Ingredients
Scale
- 1 cup (130g) bread flour
- 1/8 teaspoon instant or active-dry yeast
- 1/2 cup (120g/ml) room-temperature water
- 1 and 1/2 cups (195g) bread flour, plus more as needed
- 1/2 cup (65g) whole wheat flour
- 3/4 teaspoon instant or active-dry yeast
- 1 teaspoon table salt
- 1/2 cup (120g/ml) room-temperature water
- 2 tablespoons (28g) extra-virgin olive oil, plus more as needed
- optional, for topping: flaky sea salt and herbs, such as rosemary, thyme, or herbes de provence
Instructions
- In a medium bowl, combine the bread flour and yeast. Add the water and mix until combined. Cover with plastic wrap and let rest at room temperature for 8–24 hours.
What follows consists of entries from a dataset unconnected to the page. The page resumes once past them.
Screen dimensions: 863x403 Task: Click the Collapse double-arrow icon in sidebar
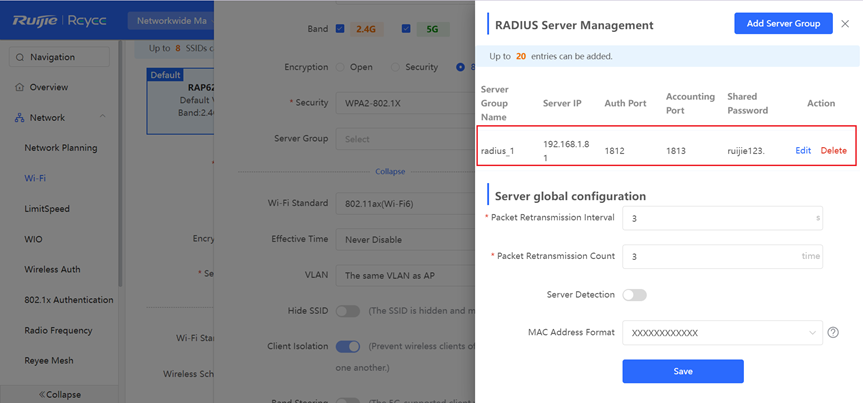(x=42, y=393)
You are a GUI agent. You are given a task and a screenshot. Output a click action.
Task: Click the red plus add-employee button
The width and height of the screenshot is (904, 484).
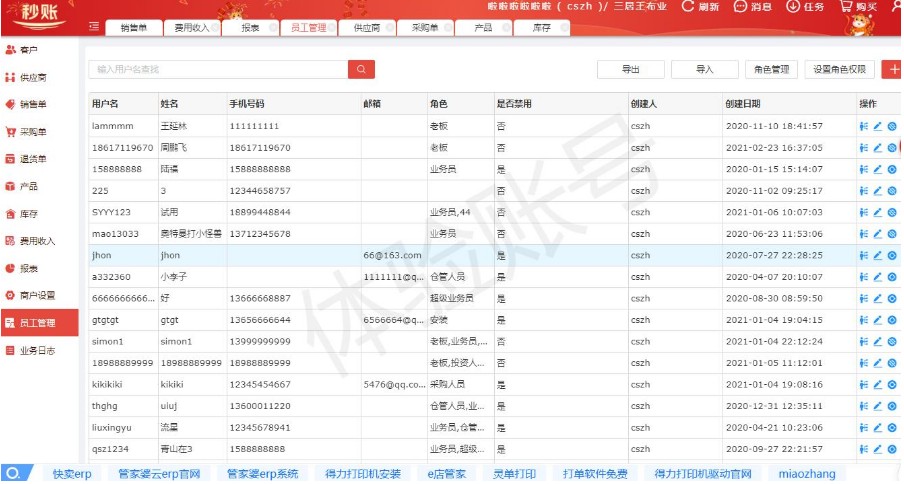pyautogui.click(x=893, y=69)
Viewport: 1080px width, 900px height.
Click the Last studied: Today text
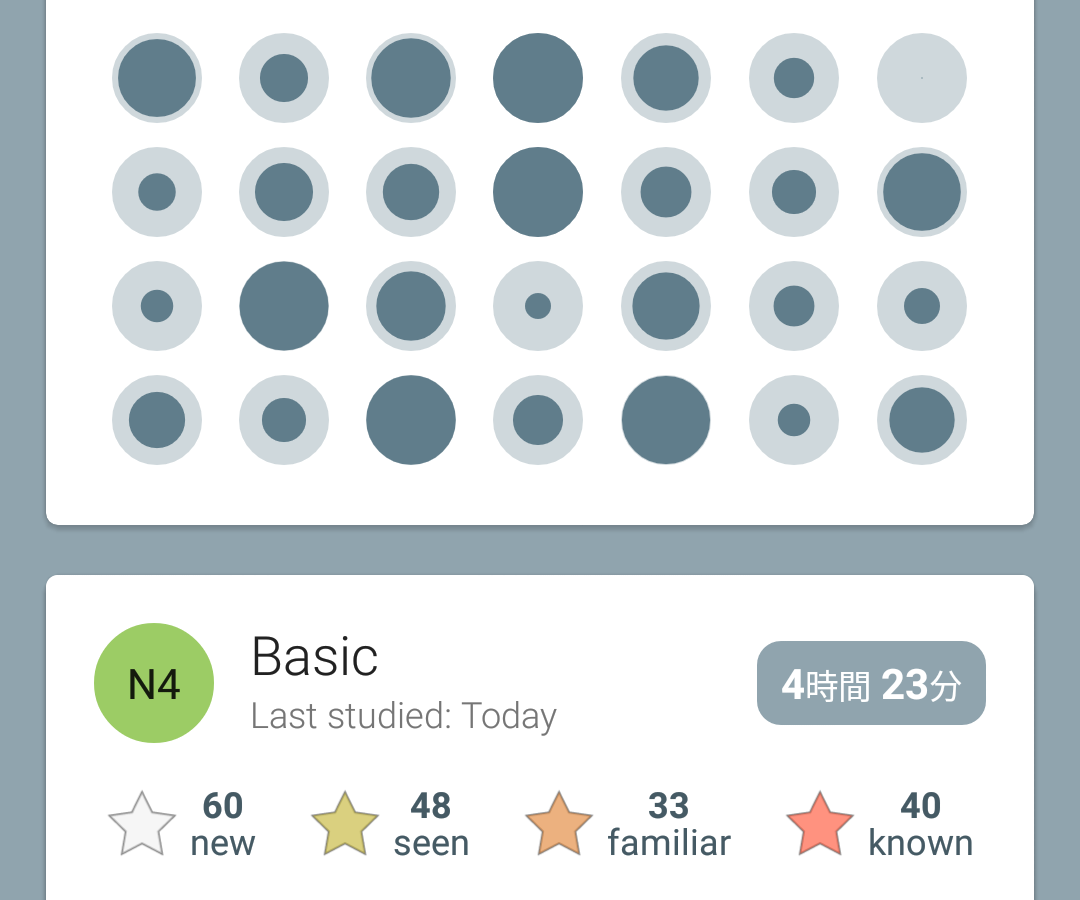point(404,716)
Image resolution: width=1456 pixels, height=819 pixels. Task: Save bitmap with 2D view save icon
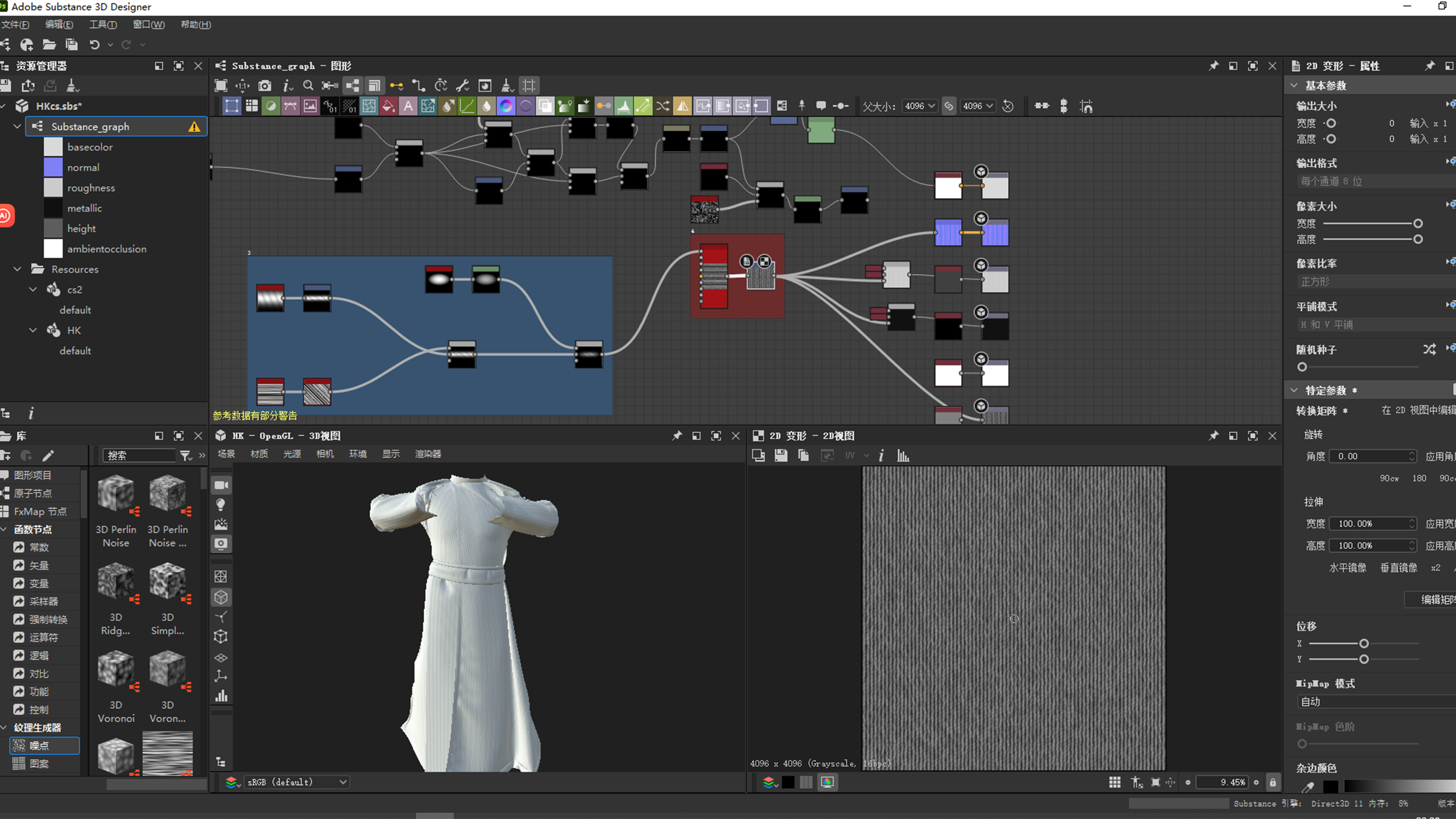pos(781,456)
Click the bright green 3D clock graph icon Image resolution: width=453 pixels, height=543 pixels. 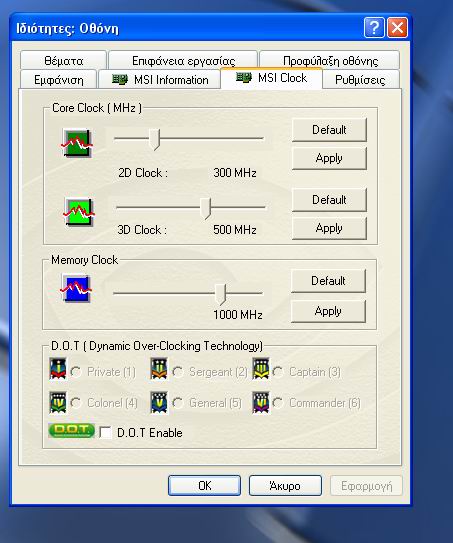(79, 212)
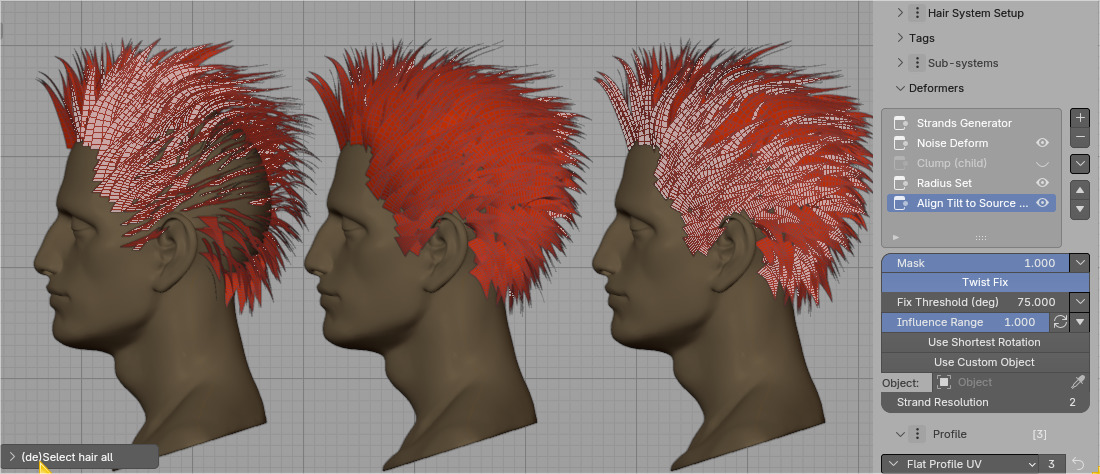Click the remove deformer minus button
1100x474 pixels.
coord(1079,137)
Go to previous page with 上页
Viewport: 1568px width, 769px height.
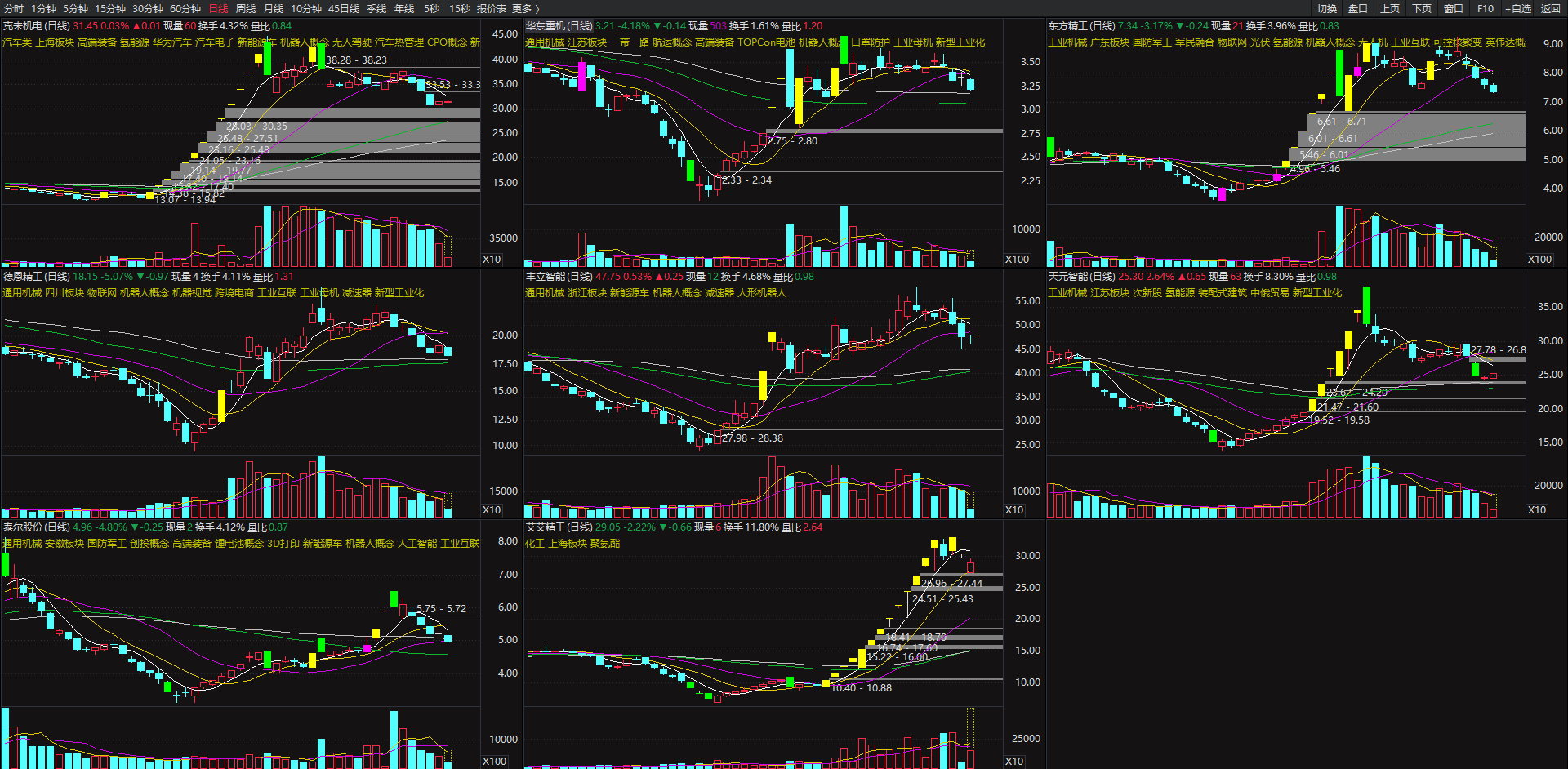point(1390,8)
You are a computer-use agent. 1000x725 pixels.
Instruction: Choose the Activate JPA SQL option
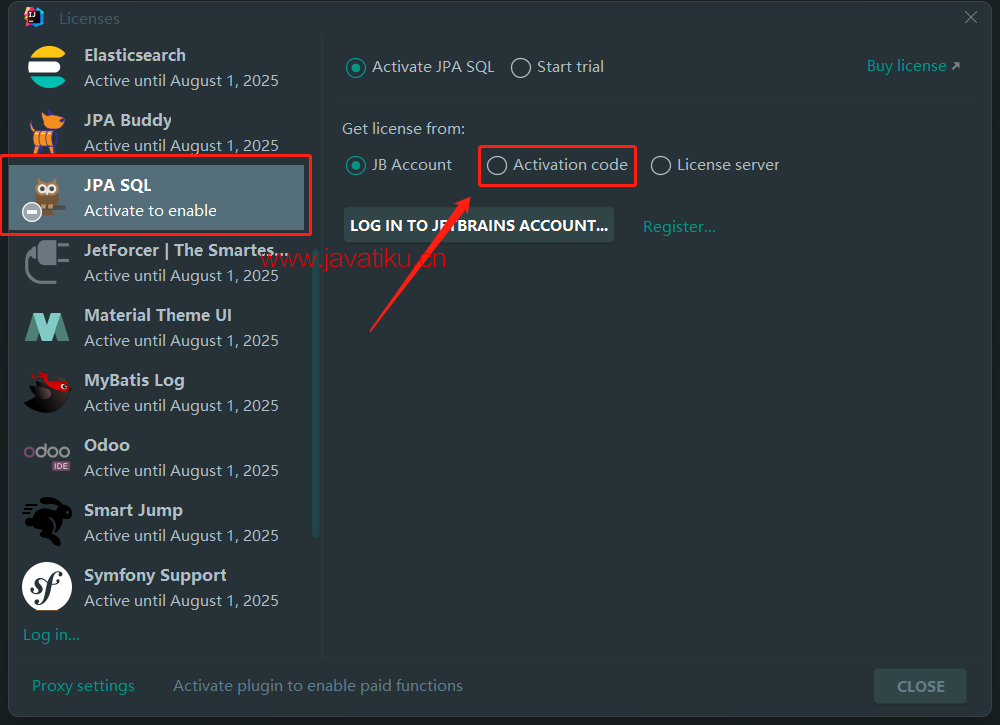[355, 68]
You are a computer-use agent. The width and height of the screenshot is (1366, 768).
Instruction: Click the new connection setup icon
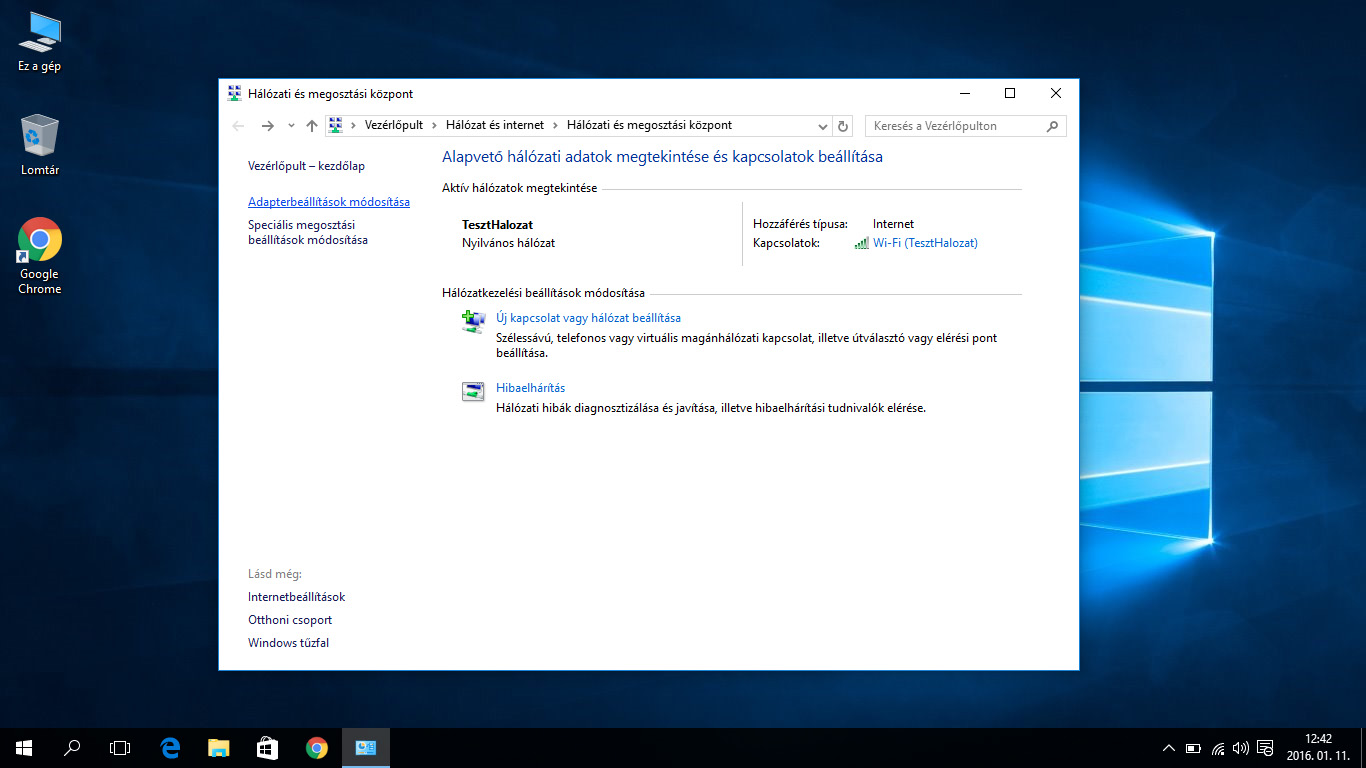click(x=473, y=321)
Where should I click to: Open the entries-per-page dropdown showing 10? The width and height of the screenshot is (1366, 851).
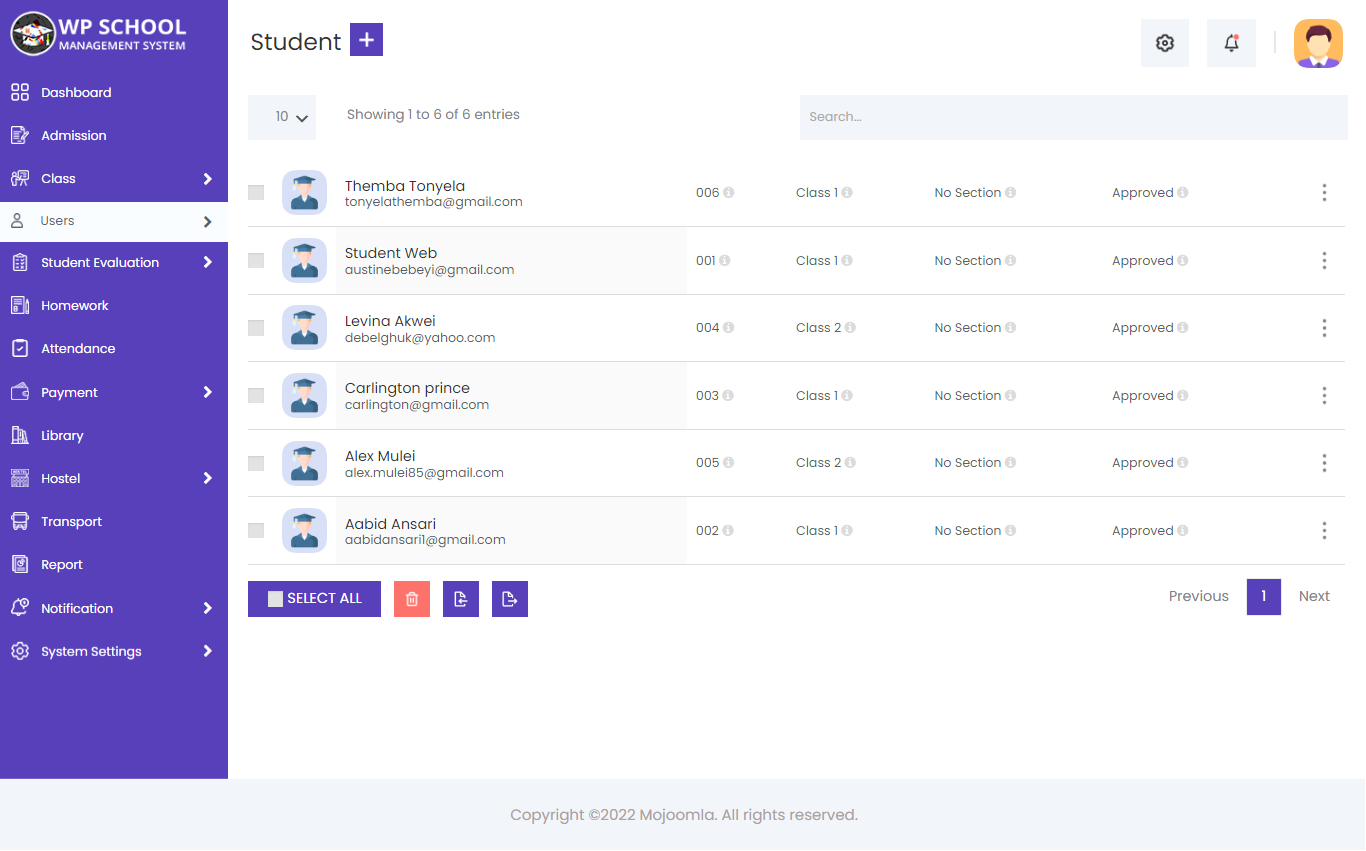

- In a large bowl, combine bread flour, whole wheat flour, yeast, and salt. Add the biga, water, and olive oil. Mix until a shaggy dough forms. Kneading can be done with a stand mixer or by hand.
- If using a stand mixer, knead on medium-low speed for 3–5 minutes, until the dough is slightly tacky. For hand mixing, knead on a floured surface for 3–5 minutes until smooth. Avoid adding too much flour, keeping the dough slightly tacky.
- Coat the insides of the mixing bowl with olive oil and place the dough inside, turning to coat all sides.
- Cover tightly and let the dough rest for 45 minutes to 2 hours.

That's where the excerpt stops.